Clinical documentation improvement: Issues for coders, CDI specialists, and physicians


Clinical documentation improvement: Issues for coders, CDI specialists, and physicians
3M live Q&A on February 21, 2013
 This is an excerpt from a 3M webinar held on February 21, 2013.

3M experts discussed clinical documentation issues faced by coders, CDI specialists, and physicians.

Barbara Aubry, senior regulatory analyst, 3M Health Information Systems, started the discussion with the following question about physician engagement in clinical documentation improvement.

Other 3M experts discussed the role of coders, CDI specialists, and others.

Q: Are your physicians actively engaged in documentation improvement?
A: Webinar polling results We’re seeing about 60 percent of physicians as actively engaged in documentation improvement.

Q: Are physicians buying into clinical documentation improvement as we arrive on the horizon of ICD? 
A: Panelist Barbara Aubry Those with an open mind who see the value of technological improvements are more willing to document and cooperate. I think those who find it very burdensome are pushing back because they feel their time is not well spent focusing more on documentation and less on patient care.

A: Panelist Donna Smith Senior 3M consultant I think it’s important to use the data to engage physicians in their own language, rather than focusing on the reimbursement aspect. Focus instead on severity of illness, risk of mortality, that kind of data.
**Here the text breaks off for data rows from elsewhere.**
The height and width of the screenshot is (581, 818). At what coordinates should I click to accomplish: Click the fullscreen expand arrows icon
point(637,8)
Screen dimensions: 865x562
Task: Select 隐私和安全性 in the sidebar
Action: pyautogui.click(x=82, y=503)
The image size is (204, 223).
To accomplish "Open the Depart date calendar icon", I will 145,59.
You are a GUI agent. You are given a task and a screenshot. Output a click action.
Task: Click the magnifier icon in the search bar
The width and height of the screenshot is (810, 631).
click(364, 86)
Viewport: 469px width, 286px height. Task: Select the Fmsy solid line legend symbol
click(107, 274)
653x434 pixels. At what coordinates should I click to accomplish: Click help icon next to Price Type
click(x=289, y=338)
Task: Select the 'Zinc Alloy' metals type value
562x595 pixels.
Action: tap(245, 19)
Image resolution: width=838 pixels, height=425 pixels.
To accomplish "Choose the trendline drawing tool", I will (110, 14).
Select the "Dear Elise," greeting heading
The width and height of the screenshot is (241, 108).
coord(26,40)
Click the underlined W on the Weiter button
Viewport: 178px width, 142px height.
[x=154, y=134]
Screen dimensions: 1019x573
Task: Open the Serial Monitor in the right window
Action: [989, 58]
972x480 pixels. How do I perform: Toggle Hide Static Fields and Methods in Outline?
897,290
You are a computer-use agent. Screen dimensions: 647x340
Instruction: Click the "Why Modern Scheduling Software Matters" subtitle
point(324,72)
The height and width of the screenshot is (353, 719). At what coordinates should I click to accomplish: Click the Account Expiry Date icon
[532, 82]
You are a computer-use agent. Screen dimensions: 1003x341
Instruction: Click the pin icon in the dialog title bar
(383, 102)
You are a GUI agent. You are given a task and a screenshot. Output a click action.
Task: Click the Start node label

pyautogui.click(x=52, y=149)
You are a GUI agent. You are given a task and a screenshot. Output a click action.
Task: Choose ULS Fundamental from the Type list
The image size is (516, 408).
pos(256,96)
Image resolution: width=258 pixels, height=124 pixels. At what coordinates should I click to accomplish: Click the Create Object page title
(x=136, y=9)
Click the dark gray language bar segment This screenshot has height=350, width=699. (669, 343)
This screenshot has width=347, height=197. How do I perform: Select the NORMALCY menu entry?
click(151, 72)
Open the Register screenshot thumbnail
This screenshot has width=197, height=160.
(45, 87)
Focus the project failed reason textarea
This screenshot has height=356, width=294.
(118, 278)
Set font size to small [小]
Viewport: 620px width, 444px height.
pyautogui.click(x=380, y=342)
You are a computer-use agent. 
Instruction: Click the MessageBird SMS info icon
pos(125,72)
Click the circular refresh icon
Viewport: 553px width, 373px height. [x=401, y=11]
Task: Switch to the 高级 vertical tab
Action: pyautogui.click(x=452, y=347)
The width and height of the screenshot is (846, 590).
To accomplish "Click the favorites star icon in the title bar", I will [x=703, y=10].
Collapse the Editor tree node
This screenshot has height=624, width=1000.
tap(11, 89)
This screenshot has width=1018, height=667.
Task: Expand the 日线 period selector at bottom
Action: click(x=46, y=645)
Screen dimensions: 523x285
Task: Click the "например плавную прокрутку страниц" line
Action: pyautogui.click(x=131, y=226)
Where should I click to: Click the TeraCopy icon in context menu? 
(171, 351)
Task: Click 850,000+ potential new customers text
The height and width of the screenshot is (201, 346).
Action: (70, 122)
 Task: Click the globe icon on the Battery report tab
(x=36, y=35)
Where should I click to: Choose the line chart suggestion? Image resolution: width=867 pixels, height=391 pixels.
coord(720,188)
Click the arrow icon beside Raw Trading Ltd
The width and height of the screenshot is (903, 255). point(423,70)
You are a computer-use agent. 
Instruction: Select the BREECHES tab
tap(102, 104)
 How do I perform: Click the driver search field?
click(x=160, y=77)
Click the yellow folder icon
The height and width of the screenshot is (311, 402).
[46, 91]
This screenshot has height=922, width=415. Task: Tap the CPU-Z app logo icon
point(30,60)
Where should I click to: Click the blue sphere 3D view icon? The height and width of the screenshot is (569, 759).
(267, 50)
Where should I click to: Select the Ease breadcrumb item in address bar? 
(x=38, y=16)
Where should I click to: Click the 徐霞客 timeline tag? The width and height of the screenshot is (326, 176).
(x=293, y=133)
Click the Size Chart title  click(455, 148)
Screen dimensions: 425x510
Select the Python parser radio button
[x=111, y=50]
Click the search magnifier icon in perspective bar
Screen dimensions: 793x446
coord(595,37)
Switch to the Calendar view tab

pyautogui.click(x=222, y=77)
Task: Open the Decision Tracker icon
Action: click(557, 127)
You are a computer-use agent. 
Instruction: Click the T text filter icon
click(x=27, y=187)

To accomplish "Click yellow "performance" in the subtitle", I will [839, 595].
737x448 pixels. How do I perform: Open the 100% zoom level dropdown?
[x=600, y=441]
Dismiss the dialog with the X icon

That speaks to them. They like to get very involved at that level.

Also it is helpful for HIM staff to get a physician champion or a medical staff champion to help them bring things into a physician’s language and help them communicate with the physician staff. A lot of times coders use “coding speak,” and we want to change that into a “clinical speak.”

[LIKE NURSES DOING IT! -- Joyce added for emphasis]

A: Panelist Barbara Aubry Yes. It helps to remind physicians that the data is not only used for billing purposes. You can help them understand that if their data is accurate, it will improve clinical outcomes.

Q: What is your opinion about coders assigning present-on-admission indicators by the timing of the test results?
A: Panelist Donna Smith Sometimes coders have problems assigning POA because they don't see the clinical picture.

The CDI staff often needs to query because they can see the abnormal test results. Sometimes the physician doesn't say the diagnosis until much later in the stay, and if you're going to be compliant, you might want to have them reference that it is POA

A: Panelist Garri Garrison Director, Emerging Business   If the clinical findings are very vague to support what the POA status is, that's where your CDI specialist should step in and start to ask those questions so that it's already defined by the time it gets to coding.

And sometimes you don't know the timing of lab tests. Maybe it was done six hours after admission, so you wouldn't have known if it was present on admission or if it occurred related to some treatment plan administered in the emergency department.

 Q: What is the danger when physicians “clone” (cut and paste) documentation in the EHR for patient visits?

A: Panelist Barbara Aubry When you look at a cloned record, you'll see the review of systems, the prior medical history, and diagnoses that are dragged along. I've seen charts where the patient has had the flu for more than 11 months.

You may have a coder who's assigning the E&M values based on cloned documentation when the physician didn't perform at that level on the specific date of service that they're coding for.